Summary of Facts and Submissions

I. Mention of the grant of European patent No. 1 118 633 in respect of European patent application No. 01101070.9, which had been filed on 18 January 2001 in the name of Nippon Shokubai Co. Ltd., was published on 8 June 2005 (Bulletin 2005/23). The patent was granted with 6 claims, Claim 1 reading as follows:

"1. A process for storing a particulate free-flowing surface-crosslinked water-absorbent resin, which comprises a step of storing a particulate water-absorbent resin obtained by pulverizing a dry water-absorbent resin product, wherein the particulate water-absorbent resin has an absorption capacity under load of not less than 18 g/g, with the process being characterised by carrying out all of the following features:

(1) heating at least one portion of a surface getting contact with the particulate water-absorbent resin from the outside,

(2) maintaining the temperature of at least one portion of a surface getting contact with the particulate water-absorbent resin at 40 to 90ºC, and

(3) maintaining the temperature of at least one portion of a surface getting contact with the particulate water-absorbent resin above a temperature that is lower than the temperature of the particulate water-absorbent resin by 20ºC,

when storing the particulate water-absorbent resin."

II. A notice of opposition was filed by the company BASF AG (now BASF SE) on 7 March 2006, requesting revocation of the patent on the grounds that the claimed subject-matter was not inventive and insufficiently disclosed (Articles 100(a) and 100(b) EPC).

With a letter dated 8 January 2009 the patent proprietor filed auxiliary requests 1 to 11.

With a letter dated 9 February 2009 the opponent raised a new ground for opposition under Article 100(c) EPC. The opponent argued that the compulsory combination of features (1) to (3) according to Claim 1 as granted was not disclosed in the application as filed, with the result that Claim 1 as granted contravened the requirements of Article 123(2) EPC.

During the oral proceedings held before the opposition division, the patent proprietor filed a further auxiliary request 1a.

III. By its decision announced orally on 13 March 2009 and issued in writing on 15 April 2009, the opposition division revoked the European patent. The opposition division considered that the fresh ground for opposition was prima facie relevant to the maintenance of the patent and admitted it to the proceedings. It considered that the combination of features (1) to (3), as required by Claim 1 of all requests, had not been disclosed in the application as filed (Articles 100(c)/123(2) EPC).

The opposition division argued as follows:

- The expression "with the process being characterised by carrying out at least one selected from the group consisting of: (1) ... (2) ... and (3)...", used in Claim 1 as originally filed [Claim 7 was apparently meant], was a generic disclosure which should not be considered equivalent to a disclosure of a list including all possible specific combinations within the ambit of this expression. Since the expression "all of the following features" related to one of these specific combinations, it did not find support in the claim as filed considered alone.
======
§ **Task directions**:
Reproduce word for word everything in the patent case summary above from "With a letter dated 9" down to "Article 123(2) EPC.".
======
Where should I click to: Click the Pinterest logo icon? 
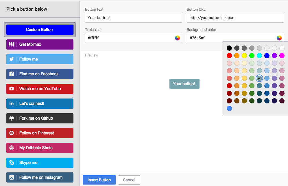(12, 133)
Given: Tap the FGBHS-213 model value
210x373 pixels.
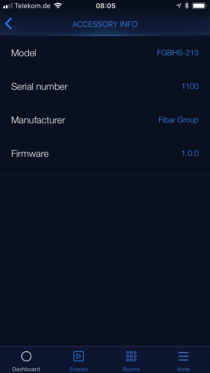Looking at the screenshot, I should [178, 53].
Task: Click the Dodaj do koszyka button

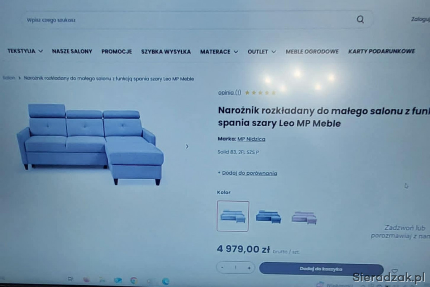Action: click(321, 269)
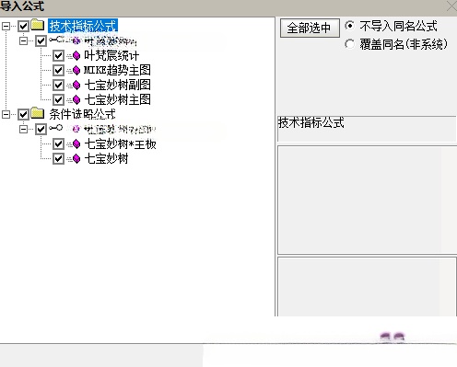Click the 技术指标公式 description text field

click(367, 129)
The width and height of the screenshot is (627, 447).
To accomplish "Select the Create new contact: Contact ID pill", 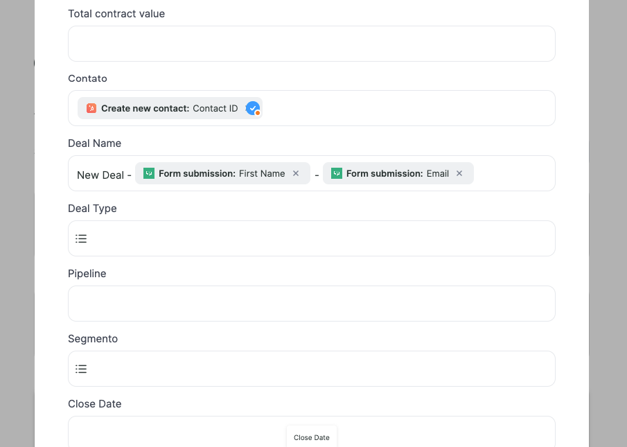I will tap(170, 108).
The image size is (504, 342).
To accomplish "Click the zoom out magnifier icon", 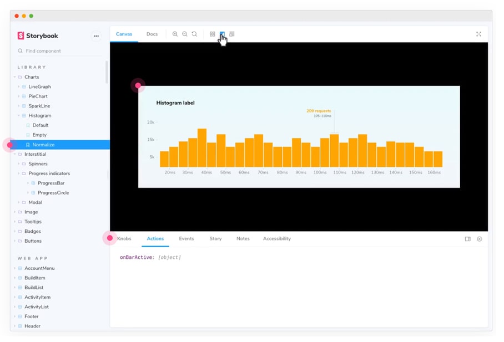I will pyautogui.click(x=185, y=34).
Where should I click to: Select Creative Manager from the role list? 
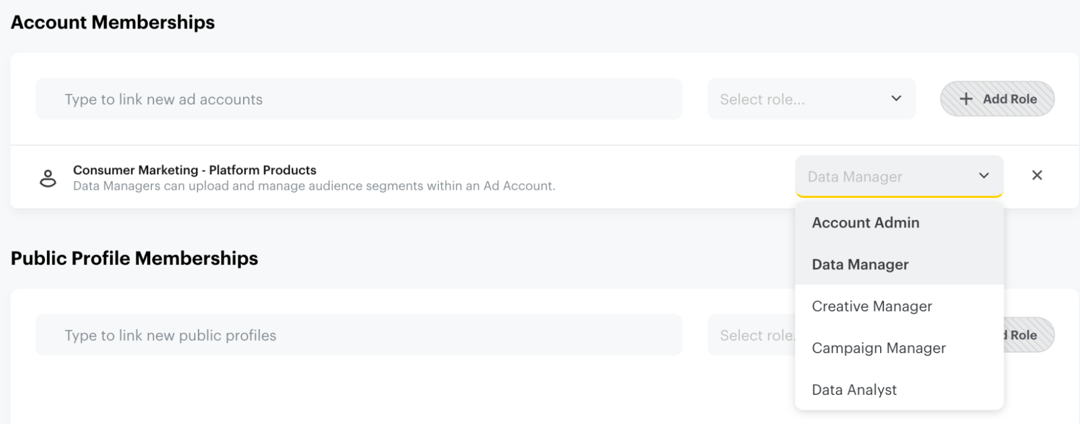tap(871, 306)
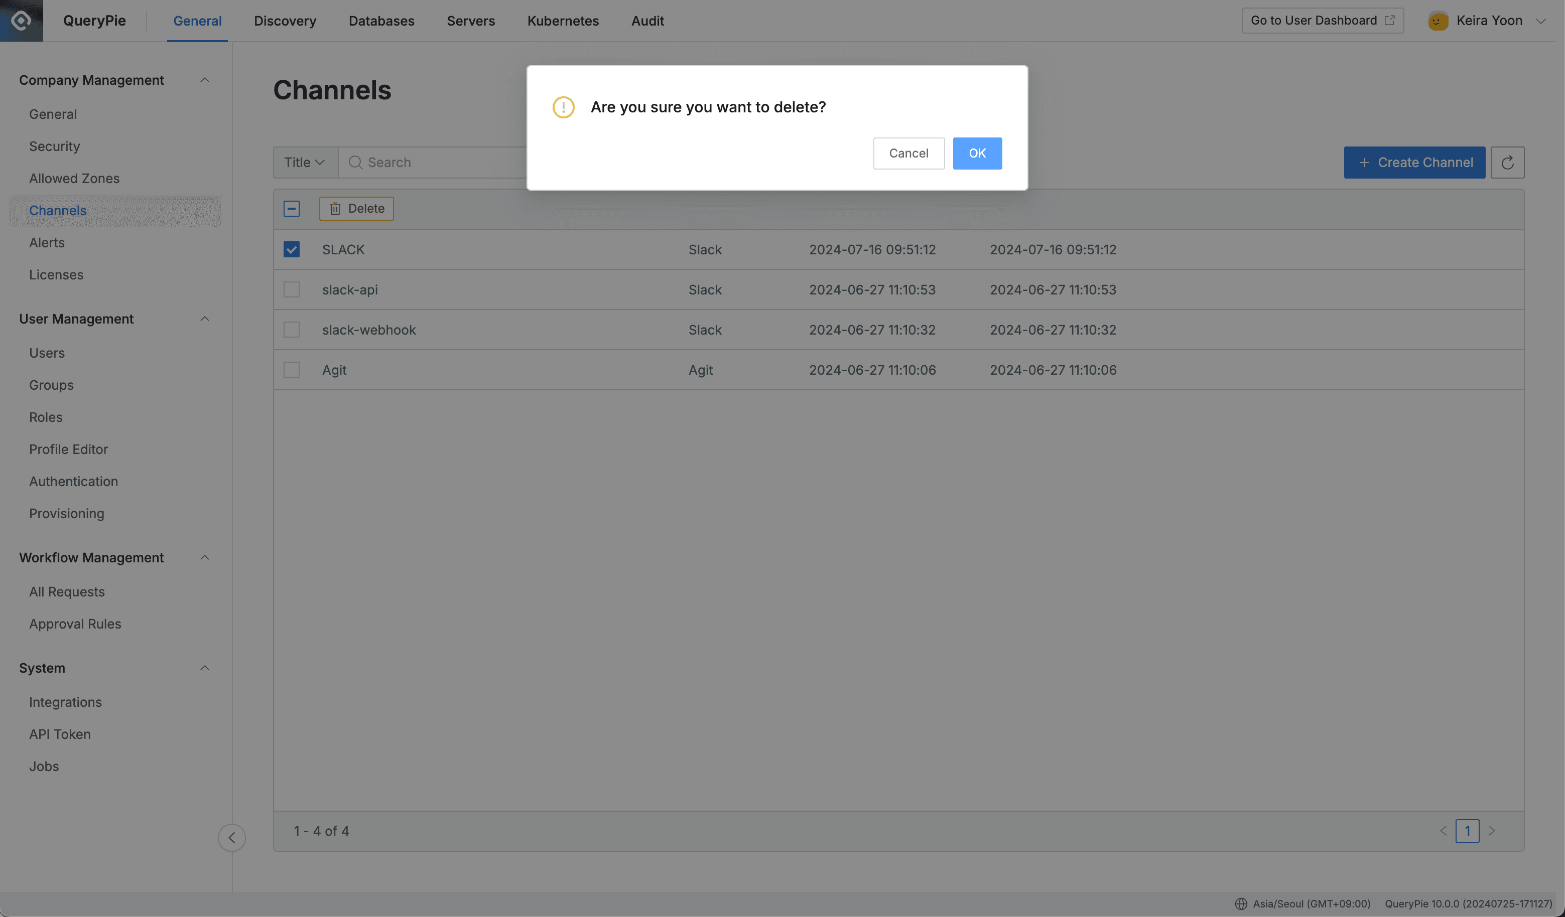Open the Title filter dropdown
1565x917 pixels.
tap(304, 162)
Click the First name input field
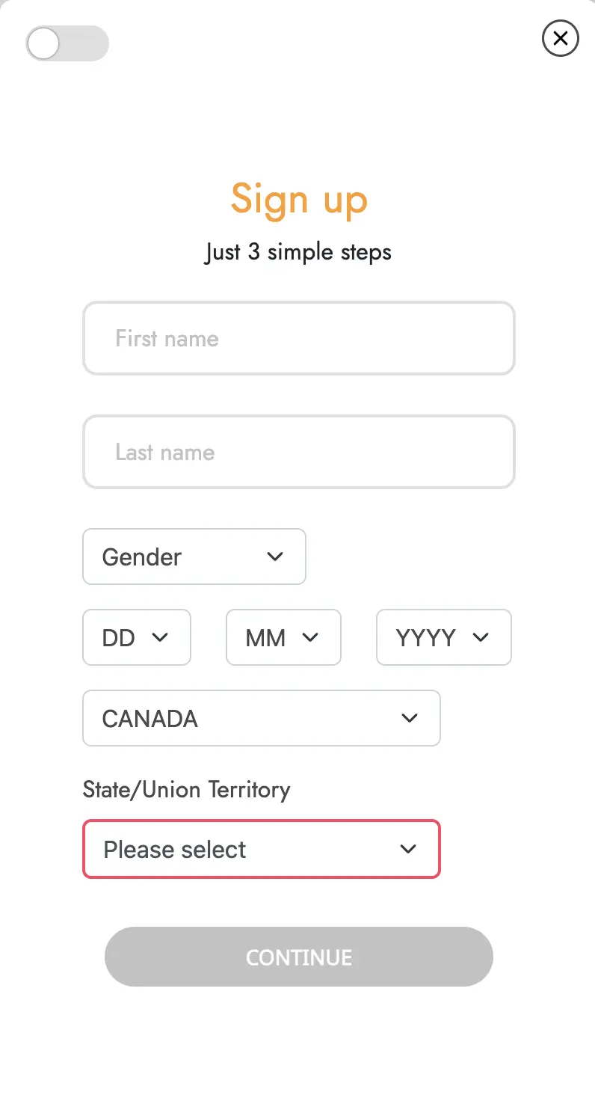This screenshot has height=1113, width=595. coord(299,338)
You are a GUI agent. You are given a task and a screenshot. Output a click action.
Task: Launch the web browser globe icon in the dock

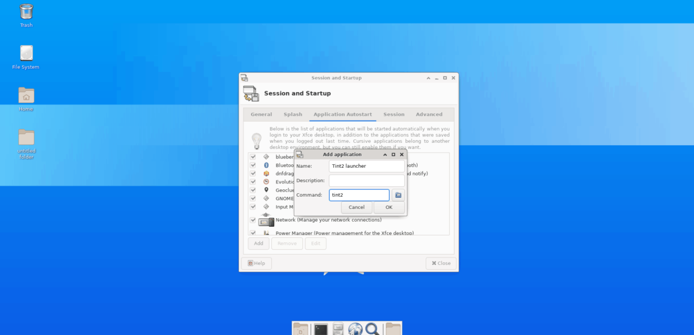(355, 329)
======
§ **Solution to this task**:
With a letter dated 9 February 2009 the opponent raised a new ground for opposition under Article 100(c) EPC. The opponent argued that the compulsory combination of features (1) to (3) according to Claim 1 as granted was not disclosed in the application as filed, with the result that Claim 1 as granted contravened the requirements of Article 123(2) EPC.